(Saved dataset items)
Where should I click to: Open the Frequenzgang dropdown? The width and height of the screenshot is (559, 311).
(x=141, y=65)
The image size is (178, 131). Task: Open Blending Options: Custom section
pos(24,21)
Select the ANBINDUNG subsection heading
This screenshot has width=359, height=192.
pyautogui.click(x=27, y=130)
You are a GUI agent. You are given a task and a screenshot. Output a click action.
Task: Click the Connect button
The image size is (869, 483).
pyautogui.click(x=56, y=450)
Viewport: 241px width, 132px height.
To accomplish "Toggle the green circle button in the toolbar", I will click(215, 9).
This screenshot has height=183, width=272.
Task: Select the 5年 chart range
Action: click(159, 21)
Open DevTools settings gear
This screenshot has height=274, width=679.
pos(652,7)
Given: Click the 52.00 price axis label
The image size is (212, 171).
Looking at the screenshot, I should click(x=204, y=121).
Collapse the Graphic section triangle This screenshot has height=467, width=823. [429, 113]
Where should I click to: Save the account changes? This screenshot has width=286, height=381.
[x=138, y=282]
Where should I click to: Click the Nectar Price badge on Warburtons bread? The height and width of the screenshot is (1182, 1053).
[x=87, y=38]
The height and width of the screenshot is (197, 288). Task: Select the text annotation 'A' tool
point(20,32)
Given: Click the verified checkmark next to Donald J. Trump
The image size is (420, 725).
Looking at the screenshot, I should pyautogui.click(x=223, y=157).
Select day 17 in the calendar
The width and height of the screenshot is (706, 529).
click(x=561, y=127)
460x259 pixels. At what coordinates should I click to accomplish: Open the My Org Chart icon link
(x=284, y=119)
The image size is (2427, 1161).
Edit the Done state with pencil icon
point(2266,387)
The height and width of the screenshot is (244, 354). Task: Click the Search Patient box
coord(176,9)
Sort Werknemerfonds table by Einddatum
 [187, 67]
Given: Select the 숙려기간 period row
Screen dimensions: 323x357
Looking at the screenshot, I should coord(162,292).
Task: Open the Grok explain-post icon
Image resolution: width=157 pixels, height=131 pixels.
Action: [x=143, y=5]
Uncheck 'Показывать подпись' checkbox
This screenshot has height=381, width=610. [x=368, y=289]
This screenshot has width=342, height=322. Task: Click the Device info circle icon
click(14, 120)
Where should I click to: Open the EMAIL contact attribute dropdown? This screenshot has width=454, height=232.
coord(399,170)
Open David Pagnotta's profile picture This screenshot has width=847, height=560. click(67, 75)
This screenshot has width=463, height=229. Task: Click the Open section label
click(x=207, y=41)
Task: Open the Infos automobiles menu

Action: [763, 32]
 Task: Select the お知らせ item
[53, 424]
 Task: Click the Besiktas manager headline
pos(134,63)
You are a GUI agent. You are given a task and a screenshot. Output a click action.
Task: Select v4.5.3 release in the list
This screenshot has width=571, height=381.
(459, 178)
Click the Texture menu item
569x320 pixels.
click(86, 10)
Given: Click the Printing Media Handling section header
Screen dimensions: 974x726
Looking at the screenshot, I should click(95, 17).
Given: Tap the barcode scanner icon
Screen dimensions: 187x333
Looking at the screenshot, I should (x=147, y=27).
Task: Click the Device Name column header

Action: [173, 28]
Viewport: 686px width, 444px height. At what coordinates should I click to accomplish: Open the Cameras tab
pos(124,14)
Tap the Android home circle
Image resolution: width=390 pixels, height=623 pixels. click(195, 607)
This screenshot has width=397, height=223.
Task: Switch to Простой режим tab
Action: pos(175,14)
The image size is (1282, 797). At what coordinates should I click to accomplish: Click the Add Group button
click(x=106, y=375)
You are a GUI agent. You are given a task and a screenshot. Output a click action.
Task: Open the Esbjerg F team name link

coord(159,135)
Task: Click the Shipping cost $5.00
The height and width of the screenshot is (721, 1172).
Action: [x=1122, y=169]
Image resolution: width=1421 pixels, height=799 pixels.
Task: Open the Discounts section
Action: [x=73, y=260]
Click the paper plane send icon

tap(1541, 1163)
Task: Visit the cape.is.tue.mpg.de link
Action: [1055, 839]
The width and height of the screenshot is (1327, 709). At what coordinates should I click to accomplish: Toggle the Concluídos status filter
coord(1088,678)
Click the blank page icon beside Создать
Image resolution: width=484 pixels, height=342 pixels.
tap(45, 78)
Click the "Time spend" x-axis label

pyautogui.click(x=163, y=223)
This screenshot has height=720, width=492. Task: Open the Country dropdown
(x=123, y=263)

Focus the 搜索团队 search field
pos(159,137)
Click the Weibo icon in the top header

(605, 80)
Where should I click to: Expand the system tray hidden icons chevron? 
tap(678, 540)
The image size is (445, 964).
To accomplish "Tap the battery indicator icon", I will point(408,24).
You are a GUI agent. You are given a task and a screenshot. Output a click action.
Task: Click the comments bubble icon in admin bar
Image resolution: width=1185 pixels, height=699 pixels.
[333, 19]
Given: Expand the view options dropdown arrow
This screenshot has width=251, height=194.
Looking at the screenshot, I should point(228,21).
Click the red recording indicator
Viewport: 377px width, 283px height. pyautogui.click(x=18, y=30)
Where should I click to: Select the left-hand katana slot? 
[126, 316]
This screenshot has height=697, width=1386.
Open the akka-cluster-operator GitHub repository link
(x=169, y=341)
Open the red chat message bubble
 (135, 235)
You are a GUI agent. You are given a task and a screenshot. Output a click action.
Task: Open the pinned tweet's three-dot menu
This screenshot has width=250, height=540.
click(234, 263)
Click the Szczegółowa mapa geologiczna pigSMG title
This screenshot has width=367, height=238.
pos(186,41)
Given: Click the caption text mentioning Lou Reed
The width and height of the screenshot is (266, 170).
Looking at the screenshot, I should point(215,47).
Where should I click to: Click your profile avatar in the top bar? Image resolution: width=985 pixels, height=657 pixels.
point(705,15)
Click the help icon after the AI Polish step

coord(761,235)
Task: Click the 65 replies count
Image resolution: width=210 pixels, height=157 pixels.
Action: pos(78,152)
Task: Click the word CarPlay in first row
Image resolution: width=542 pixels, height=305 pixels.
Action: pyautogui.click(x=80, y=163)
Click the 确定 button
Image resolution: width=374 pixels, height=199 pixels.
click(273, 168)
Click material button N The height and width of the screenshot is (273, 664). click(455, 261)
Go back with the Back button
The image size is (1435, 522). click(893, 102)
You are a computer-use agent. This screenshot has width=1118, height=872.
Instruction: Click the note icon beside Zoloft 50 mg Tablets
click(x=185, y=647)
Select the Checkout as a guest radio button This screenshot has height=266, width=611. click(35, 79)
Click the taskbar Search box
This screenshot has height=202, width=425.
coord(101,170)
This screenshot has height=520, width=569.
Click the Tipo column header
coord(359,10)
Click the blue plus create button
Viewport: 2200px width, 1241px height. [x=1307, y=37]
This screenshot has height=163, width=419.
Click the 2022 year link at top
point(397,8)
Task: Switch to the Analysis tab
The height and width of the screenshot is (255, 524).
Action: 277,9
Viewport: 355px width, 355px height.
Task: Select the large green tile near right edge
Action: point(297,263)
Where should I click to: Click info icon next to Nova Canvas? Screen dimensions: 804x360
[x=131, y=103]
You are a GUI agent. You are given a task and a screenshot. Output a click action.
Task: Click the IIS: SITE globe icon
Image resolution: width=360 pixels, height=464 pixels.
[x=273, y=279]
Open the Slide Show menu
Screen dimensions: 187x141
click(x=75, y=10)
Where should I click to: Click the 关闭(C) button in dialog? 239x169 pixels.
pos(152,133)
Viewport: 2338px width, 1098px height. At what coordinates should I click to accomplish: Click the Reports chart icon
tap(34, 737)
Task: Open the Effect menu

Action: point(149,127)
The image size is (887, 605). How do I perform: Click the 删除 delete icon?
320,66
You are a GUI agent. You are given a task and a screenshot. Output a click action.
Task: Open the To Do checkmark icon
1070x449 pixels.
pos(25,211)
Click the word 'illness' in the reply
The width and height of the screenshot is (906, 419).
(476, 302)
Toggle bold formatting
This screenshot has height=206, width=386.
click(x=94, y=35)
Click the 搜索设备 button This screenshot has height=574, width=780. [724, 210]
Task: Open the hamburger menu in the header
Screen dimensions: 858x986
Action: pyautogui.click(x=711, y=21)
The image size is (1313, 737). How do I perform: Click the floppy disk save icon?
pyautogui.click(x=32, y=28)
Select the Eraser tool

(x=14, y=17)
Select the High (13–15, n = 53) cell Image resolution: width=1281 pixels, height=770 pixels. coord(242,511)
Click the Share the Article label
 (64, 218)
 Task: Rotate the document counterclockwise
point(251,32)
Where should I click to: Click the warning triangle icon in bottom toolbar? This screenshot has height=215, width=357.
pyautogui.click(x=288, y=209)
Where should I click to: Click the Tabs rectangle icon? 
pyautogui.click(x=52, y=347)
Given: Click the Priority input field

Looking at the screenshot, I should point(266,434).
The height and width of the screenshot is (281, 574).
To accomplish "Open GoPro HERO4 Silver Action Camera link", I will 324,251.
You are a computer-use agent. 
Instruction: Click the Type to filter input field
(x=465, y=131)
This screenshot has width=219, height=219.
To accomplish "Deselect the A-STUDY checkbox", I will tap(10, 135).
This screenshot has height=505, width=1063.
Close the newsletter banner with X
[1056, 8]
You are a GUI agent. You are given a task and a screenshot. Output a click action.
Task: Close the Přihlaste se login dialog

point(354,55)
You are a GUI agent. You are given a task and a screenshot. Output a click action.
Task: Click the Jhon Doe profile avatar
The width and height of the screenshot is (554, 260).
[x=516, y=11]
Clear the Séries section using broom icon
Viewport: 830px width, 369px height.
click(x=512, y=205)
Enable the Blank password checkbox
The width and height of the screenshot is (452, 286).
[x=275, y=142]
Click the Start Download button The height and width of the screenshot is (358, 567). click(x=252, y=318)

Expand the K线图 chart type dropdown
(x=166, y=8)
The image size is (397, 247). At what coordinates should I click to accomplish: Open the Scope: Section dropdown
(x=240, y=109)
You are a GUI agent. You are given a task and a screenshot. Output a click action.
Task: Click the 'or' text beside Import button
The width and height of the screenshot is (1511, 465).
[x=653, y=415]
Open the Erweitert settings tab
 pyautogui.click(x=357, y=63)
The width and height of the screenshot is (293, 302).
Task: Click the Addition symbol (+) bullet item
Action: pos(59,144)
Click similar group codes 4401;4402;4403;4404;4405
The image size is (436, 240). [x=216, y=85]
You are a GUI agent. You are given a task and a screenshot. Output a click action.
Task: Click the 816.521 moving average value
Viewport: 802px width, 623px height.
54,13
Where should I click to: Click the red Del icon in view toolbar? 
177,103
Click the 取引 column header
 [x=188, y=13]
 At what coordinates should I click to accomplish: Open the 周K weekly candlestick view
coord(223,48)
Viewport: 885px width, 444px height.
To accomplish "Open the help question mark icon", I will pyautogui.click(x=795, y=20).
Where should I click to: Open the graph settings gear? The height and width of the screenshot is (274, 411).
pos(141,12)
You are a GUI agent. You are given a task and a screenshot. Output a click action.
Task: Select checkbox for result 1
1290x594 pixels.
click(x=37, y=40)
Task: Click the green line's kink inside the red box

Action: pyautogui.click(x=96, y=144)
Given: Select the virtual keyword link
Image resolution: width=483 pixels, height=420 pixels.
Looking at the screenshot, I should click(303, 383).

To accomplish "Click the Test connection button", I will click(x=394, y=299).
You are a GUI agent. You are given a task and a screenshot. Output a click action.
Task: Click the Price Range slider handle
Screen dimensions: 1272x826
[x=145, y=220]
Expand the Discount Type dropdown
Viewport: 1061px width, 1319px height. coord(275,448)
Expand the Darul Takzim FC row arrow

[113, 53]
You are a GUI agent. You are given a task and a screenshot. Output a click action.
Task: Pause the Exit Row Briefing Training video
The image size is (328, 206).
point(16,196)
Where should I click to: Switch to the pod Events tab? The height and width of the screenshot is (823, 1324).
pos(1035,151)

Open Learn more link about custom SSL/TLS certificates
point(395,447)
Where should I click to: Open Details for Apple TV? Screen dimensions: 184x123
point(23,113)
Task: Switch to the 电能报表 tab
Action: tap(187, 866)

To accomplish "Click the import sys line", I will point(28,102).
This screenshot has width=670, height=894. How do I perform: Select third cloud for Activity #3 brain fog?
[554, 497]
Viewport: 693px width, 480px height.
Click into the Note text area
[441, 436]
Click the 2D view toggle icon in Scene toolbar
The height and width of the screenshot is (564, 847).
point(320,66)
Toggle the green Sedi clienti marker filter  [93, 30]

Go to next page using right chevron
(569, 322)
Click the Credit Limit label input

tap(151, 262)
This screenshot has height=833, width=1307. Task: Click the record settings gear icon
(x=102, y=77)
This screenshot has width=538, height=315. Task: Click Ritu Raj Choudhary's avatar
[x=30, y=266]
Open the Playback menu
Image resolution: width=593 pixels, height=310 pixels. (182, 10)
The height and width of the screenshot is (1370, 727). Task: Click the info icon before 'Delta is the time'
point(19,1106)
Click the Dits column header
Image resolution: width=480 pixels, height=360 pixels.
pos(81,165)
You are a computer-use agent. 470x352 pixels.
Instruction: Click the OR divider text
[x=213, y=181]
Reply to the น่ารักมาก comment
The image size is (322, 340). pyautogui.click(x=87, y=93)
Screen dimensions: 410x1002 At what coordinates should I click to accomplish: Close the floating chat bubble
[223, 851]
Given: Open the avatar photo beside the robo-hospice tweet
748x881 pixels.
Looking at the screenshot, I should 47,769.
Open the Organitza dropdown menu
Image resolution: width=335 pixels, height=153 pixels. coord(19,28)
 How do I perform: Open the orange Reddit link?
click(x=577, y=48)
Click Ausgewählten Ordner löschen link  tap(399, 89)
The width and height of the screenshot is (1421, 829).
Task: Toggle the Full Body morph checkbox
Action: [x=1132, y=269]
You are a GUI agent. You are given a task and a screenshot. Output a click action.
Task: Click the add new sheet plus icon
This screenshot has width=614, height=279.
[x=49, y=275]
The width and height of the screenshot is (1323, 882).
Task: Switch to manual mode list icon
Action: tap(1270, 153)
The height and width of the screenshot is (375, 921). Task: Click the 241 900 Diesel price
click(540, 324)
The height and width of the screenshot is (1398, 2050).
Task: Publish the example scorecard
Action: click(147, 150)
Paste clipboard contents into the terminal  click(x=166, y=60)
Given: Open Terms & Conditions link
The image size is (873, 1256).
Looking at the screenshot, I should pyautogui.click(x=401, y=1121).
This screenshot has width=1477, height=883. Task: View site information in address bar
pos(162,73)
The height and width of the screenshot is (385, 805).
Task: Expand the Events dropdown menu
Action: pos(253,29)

What the task requires: Express the lines of the rows as a JSON list of strings, one string per line with blank lines left out, starting at the line that contains "Click the 确定 button" and ending at the line that contains "The image size is (1435, 522).".

Solution for this task:
[
  "Click the 确定 button",
  "Image resolution: width=374 pixels, height=199 pixels.",
  "click(273, 168)",
  "Click material button N The height and width of the screenshot is (273, 664). click(455, 261)",
  "Go back with the Back button",
  "The image size is (1435, 522). click(893, 102)"
]